An Aberdeen mum has praised a charity for “lifeline” help it gives her in caring for her profoundly disabled son.
Jacqueline Barbour’s son Jack, 19, has a rare genetic brain disorder called Lissencephaly, meaning his brain is completely smooth.
As a result Jack cannot move by himself and is wheelchair-bound.
His mum Jacqueline has encouraged other families in the same situation to use the respite care that has helped her family.
Jack was just 22 weeks old when his condition came to light.
Jacqueline, of Dyce, who is married to David, said: “Jack appeared to be fine when he was born.
But before we got to that point, Jack had a massive seizure and stopped breathing.
“We noticed that things didn’t appear right a bit afterwards.
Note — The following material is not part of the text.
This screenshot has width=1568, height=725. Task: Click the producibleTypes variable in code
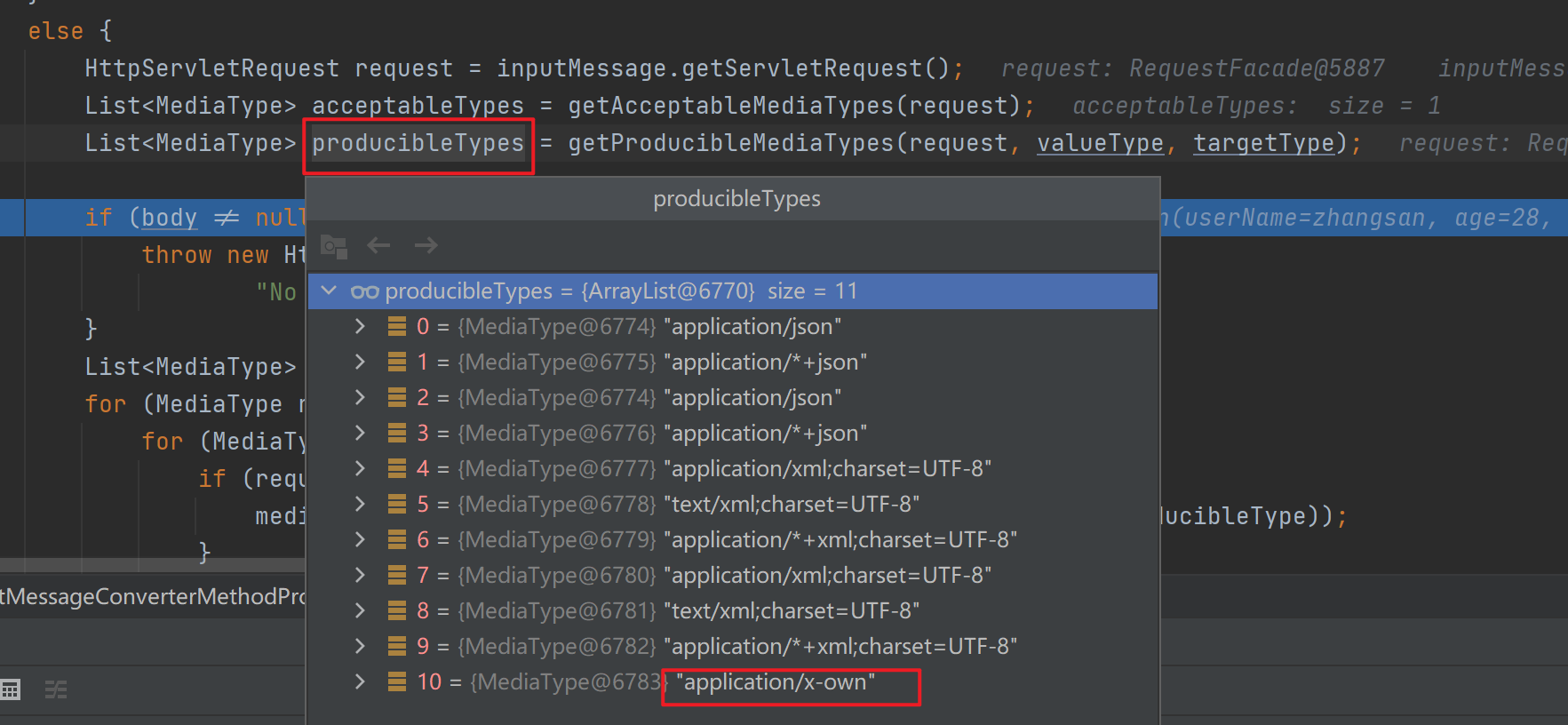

For example, we had real trouble with feeding him.
“I also noticed that he had no startle reflex either but the health visitor wasn’t too concerned.
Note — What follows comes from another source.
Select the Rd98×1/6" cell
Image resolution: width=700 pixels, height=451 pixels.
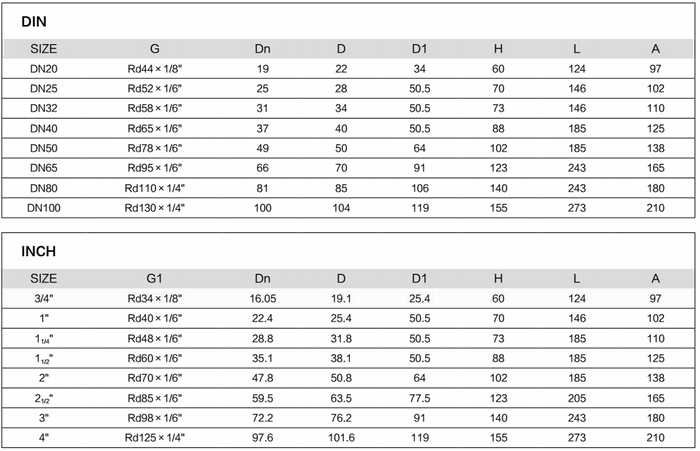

“But when he was 11 weeks old we made the decision to make an appointment at the hospital.
“But before we got to that point, Jack had a massive seizure and stopped breathing.
“The reality all started unfolding from there and by December we had a diagnosis.
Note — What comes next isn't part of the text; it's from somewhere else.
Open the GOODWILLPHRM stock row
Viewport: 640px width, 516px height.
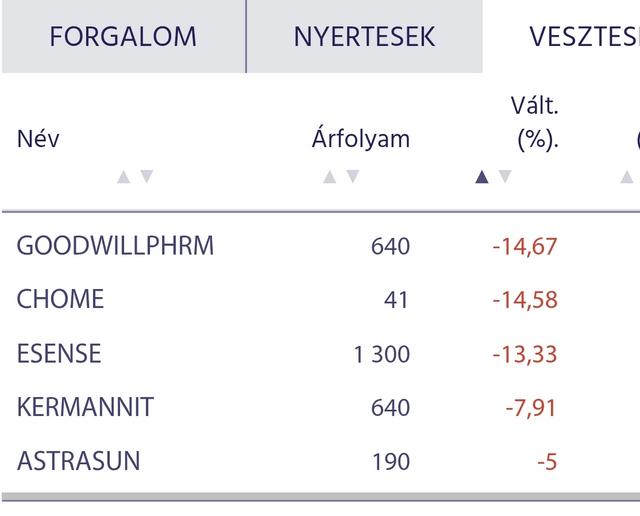point(115,246)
“I think I coped quite well when I found out.
“Because it was so gradual, we had time to come to terms with it.
“If we had received all the information at once I think it would have been much harder to cope.
“Jack was 22 weeks old by the time he got his diagnosis and by that point we knew it was far more than epilepsy.”
For 10 years, Jacqueline, 49, and David, 55 – who are also parents to Amy, 22, and Shannon, 14 – have turned to north-east charity Archway for help in caring for Jack.
The charity provides 43 nights of respite care to families with disabled children.
And recently staff from the Marks & Spencer’s Stoneywood Foodhall hosted an Alice in Wonderland tea party to kick-start a week-long volunteer drive.
Staff at the store also raised £3,000 to help build a specially adapted roundabout for wheelchair-bound children.
Jacqueline said: “Archway is a lifeline for our family. Jack requires 24-hour care so it’s a huge relief to know there are specially trained staff, who we know and trust, on hand to help whenever we need.
“Jack is really quite medically complex. When he goes to Archway, he goes with half the house – there’s a huge amount of stuff.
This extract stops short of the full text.